Reid, Johnson, and Shelby have been working on a "manager's package" to add to the Senate bill that would address Paul's issue and incorporate the Kirk amendment (find the text and a detailed summary here), but the Kirk language will be added as a non-binding "sense of the senate," rather than as binding provisions of law.
The text of the latest version of the manager's package, obtained by The Cable, can be found here.
"They basically took the binding provisions of the Kirk amendment and significantly reduced it to a 'sense of Senate,' leaving out key details to get Senate Democrats and Republicans to agree to move the bill forward for unanimous consent adoption," said Mark Dubowitz, executive director of the Foundation for the Defense of Democracies. "Senate Democrats were only willing to let this language come in as a sense of the Senate and then defer to the conference committee to negotiate."
The Kirk amendment contained new provisions that would impose sanctions against any insurance company underwriting a sanctionable activity by the government of Iran, extend sanctions to all Iranian financial institutions, declare the Iranian telecom and technology sector a zone of electronic repression, sanction any international company selling technology services to the Iranian regime that could be used to censor the Internet or be used for repressive purposes, and sanction satellite companies that are allowing the Iranian government to jam international broadcasts such as Voice of America.
Three Senate aides told The Cable that the Senate was expected to bring up and pass the bill on Thursday. The Senate goes on another recess next week and a new round of international discussions with Iran over its nuclear program begin on May 23 in Baghdad.

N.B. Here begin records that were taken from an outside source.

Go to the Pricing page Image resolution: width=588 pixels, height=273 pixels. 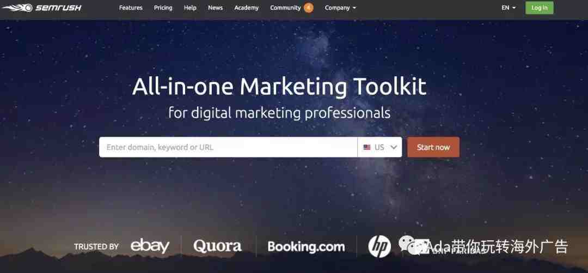[163, 8]
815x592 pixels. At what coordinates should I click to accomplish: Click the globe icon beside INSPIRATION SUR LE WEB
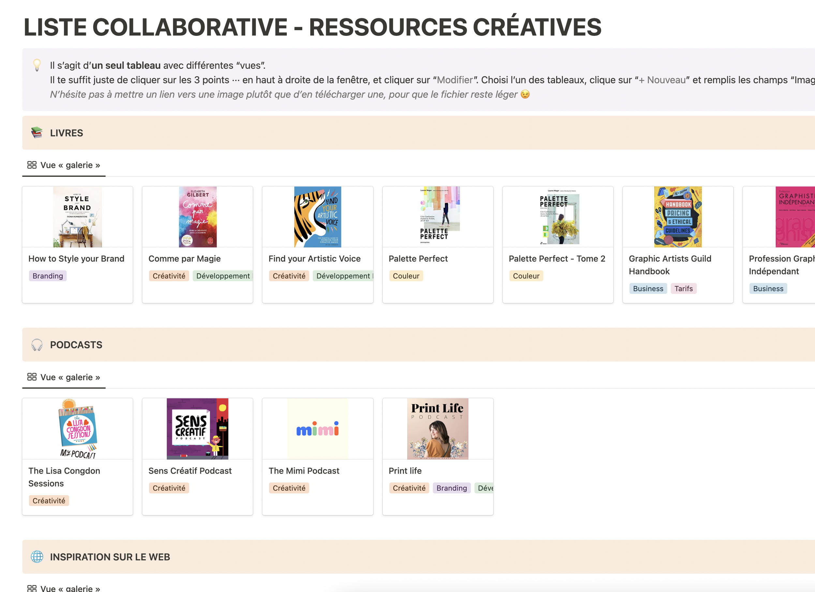[x=37, y=557]
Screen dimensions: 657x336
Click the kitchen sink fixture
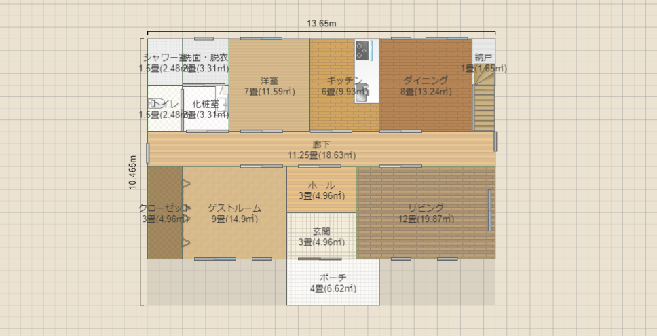[x=365, y=88]
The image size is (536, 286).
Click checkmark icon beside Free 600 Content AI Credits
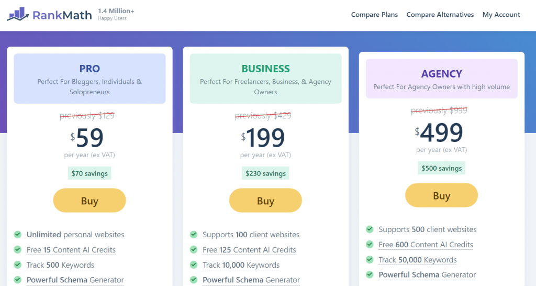pyautogui.click(x=370, y=244)
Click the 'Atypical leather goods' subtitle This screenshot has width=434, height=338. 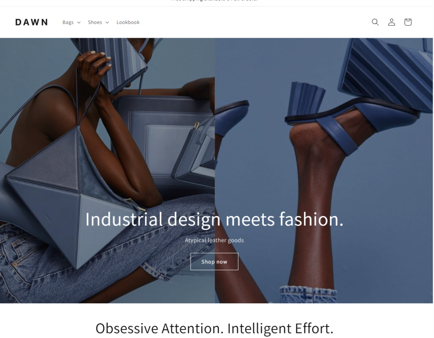[214, 240]
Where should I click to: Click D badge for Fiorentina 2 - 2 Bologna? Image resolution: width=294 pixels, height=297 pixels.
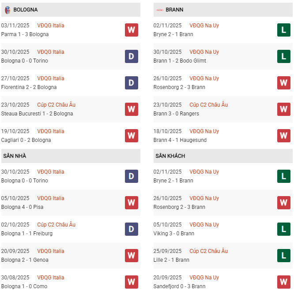[x=131, y=83]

When the Congress does get back to work next month, the Senate bill will be conferenced with the House's Iran Threat Reduction Act. That bill does not contain the extra sanctions found in the Kirk amendment, but House leaders have been introducing separate bills containing the Kirk sanctions as a show of support for those measures.
House Foreign Affairs Chairwoman Ileana Ros-Lehtinen (R-FL), joined with Rep. Brad Sherman (D-CA) in April to introduce the Iran Financial Sanctions Improvement Act, which contains many of the sanctions measures that Kirk proposed. Other measures found in the Kirk amendment were included by Reps. Ted Deutch (D-FL) and Robert Dold (R-FL) in a bill they introduced in March called the Iranian Energy Sector and Proliferation Sanctions Act.
"While it's a good thing that the Senate is passing this ahead of Baghdad to send a message of strengthening sanctions, this bill can still be significantly strengthened," said Dubowitz. "My guess is the House will fight to have the sense of Senate language changed into binding language that mirrors the legislation that they have already introduced."